▸ Dataset excerpt:
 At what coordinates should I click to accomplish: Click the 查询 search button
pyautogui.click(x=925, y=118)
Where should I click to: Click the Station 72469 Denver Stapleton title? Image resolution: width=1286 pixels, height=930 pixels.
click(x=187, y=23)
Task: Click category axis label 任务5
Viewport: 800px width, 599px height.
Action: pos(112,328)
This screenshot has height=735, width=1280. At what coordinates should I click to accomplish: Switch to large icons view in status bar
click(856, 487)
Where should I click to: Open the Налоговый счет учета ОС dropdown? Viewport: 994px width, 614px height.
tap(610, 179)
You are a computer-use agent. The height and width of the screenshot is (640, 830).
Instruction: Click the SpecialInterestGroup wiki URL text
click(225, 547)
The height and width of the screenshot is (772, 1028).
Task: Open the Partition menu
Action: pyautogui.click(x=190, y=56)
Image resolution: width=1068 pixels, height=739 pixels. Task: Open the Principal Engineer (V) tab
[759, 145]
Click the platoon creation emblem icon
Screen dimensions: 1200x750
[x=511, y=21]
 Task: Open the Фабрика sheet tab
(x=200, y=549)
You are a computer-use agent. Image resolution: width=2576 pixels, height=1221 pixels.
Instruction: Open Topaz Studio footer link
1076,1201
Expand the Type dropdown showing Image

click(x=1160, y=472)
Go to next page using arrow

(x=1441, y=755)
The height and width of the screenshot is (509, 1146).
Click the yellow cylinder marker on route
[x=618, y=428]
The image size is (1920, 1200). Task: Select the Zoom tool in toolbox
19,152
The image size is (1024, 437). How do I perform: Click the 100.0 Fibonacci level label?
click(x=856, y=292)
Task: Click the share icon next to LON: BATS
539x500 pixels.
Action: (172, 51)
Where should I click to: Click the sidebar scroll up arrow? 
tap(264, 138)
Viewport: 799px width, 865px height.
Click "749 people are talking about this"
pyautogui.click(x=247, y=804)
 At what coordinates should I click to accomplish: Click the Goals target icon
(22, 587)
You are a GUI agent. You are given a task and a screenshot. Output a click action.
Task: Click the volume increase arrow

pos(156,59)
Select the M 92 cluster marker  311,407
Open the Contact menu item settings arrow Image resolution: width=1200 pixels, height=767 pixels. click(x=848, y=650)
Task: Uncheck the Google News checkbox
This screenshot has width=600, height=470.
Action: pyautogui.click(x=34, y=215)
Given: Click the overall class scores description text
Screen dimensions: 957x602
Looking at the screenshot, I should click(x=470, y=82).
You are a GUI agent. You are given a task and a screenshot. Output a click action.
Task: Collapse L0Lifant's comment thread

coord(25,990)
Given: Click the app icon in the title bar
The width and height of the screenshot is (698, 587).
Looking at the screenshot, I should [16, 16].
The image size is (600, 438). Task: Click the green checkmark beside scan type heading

▸ What is needed:
Which lines in the listing above contain the word "menu"? Identify each one and copy it in full.

▸ Correct answer:
Task: Open the Partition menu
Open the Contact menu item settings arrow Image resolution: width=1200 pixels, height=767 pixels. click(x=848, y=650)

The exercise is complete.